Quanto agli interventi finanziabili con il FSC (che, praticamente sono fondi ordinari provenienti dall’UE), per i quali c’è stata la “solenne” sottoscrizione tra Marsilio e Meloni il 7 febbraio scorso, dobbiamo registrare centinaia e centinaia di milioni in meno, rispetto al Masterplan lasciato a lui in dotazione, dal 2016 (e di questo al dettaglio abbiamo parlato il 19 scorso).
La ZES l’abbiamo voluta e, in poco tempo, grazie al lavoro di Miccio, è riuscita a svolgere il proprio compito di facilitatore degli scambi commerciali. Quasi tutte le infrastrutture sono state realizzate; molti contratti sono già operanti. Ma da venerdì 1° marzo tutto oramai sta nelle mani del Ministro Fitto a Palazzo Chigi.
E vedremo, ora, cosa riuscirà ancora a produrre.

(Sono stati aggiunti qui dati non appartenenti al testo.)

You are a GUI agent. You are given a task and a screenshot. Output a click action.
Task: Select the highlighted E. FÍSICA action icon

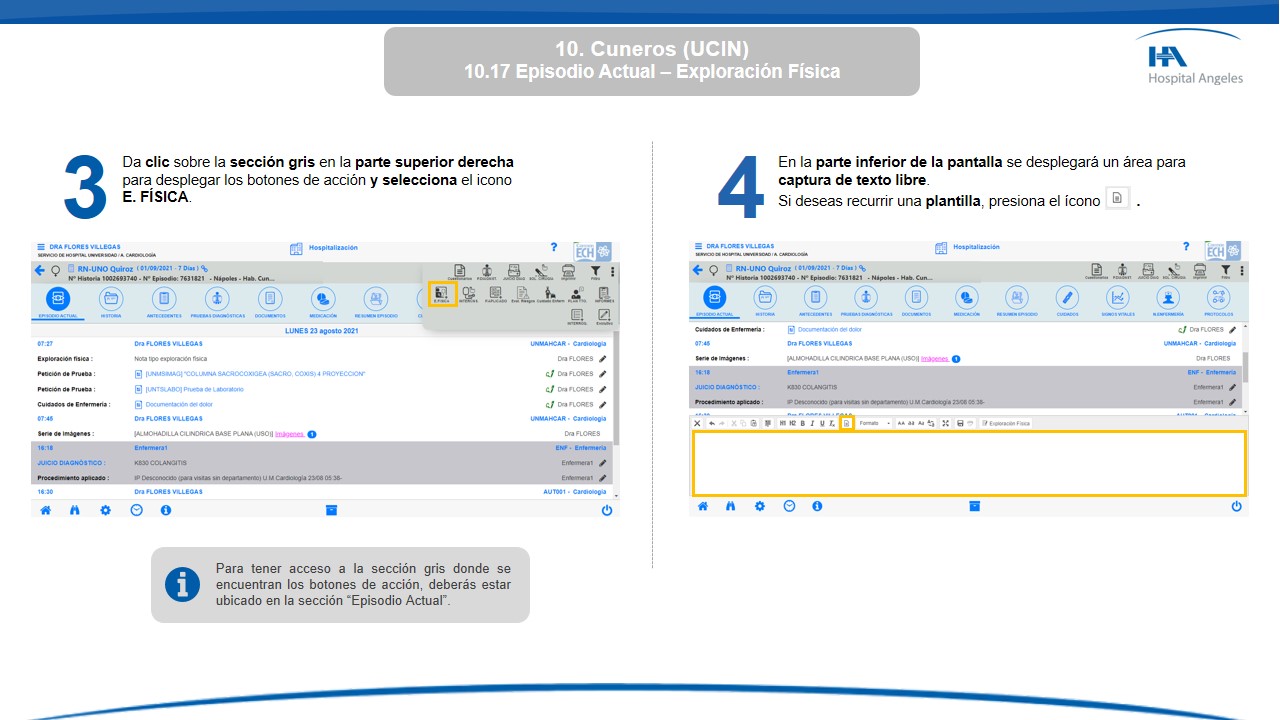point(442,293)
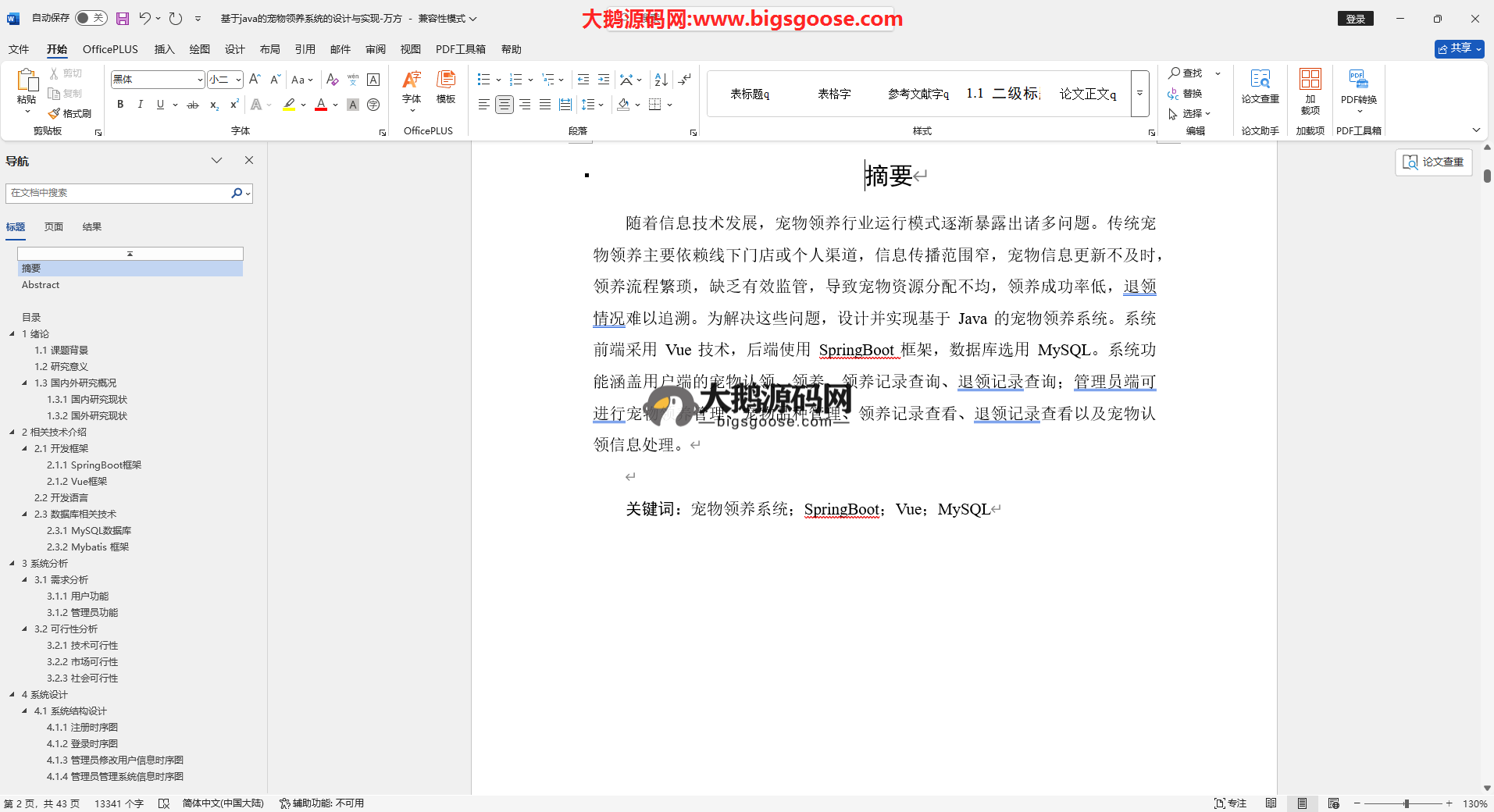Click the justify alignment icon
Screen dimensions: 1494x812
coord(545,105)
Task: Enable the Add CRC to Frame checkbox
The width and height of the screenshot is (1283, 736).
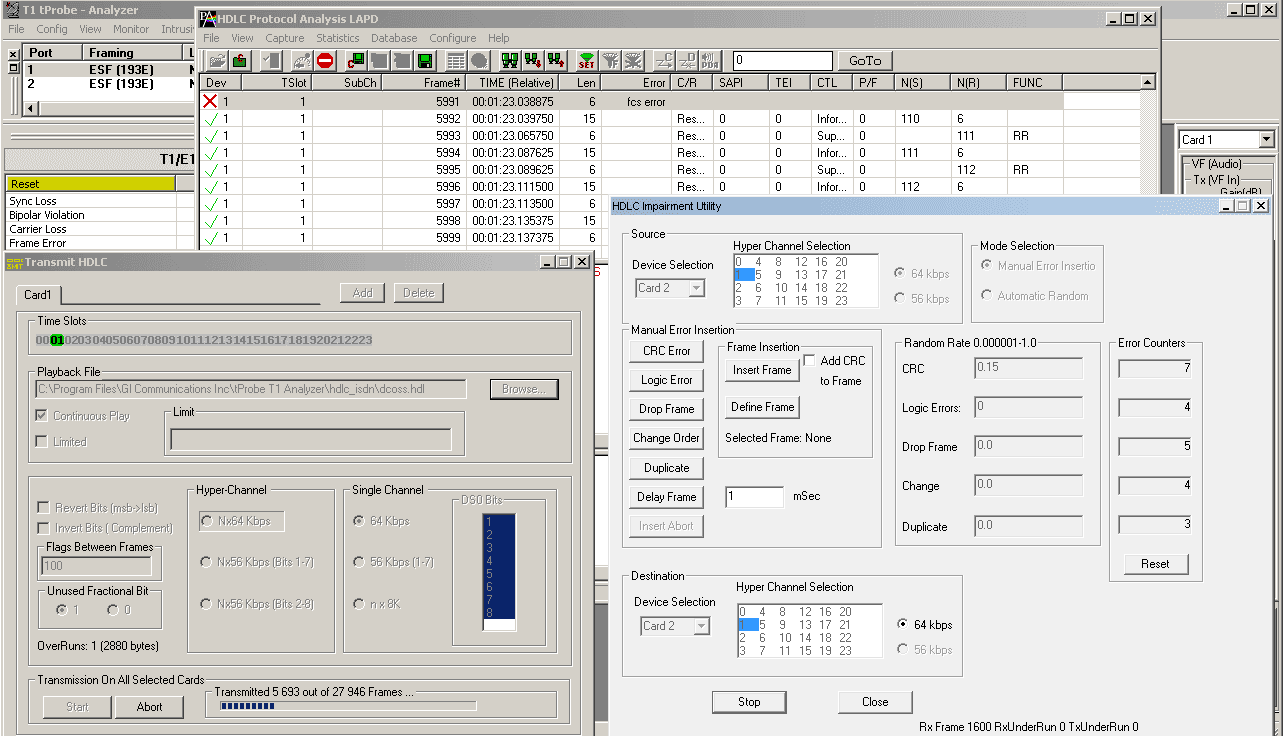Action: coord(809,361)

Insomma, il bilancio della Giunta uscente, che chiede il voto per essere confermata, è a mio personale parere un bilancio assolutamente deficitario e perdente.
Il prof. D’Amico, competitor di Marsilio (candidato con un “campo superlargo” che mette insieme tutti: partito democratico, 5stelle, riformisti e progressisti, ecologisti e centristi di Azione e “Italia viva”, giorni fa, alla domanda di Stefano Dascoli sulle cronache nazionali de “Il Messaggero” su questa regione che sarebbe “fortino dei meloniani” (il cui risultato è atteso con grande attenzione dai vertici nazionali dei partiti) ha risposto:” L’Abruzzo non è “il fortino” di FdI, ma la regione della Brigata Maiella. (Risposta emblematicamente significativa). Una regione abituata a cambiare classe dirigente, qui nessun presidente è stato confermato.” Ed è vero. “Non è neanche il fortino della sinistra, ma un luogo dove i cittadini scelgono sui programmi” ha aggiunto.
Ora, il quadro è abbastanza chiaro. Buon voto a tutti.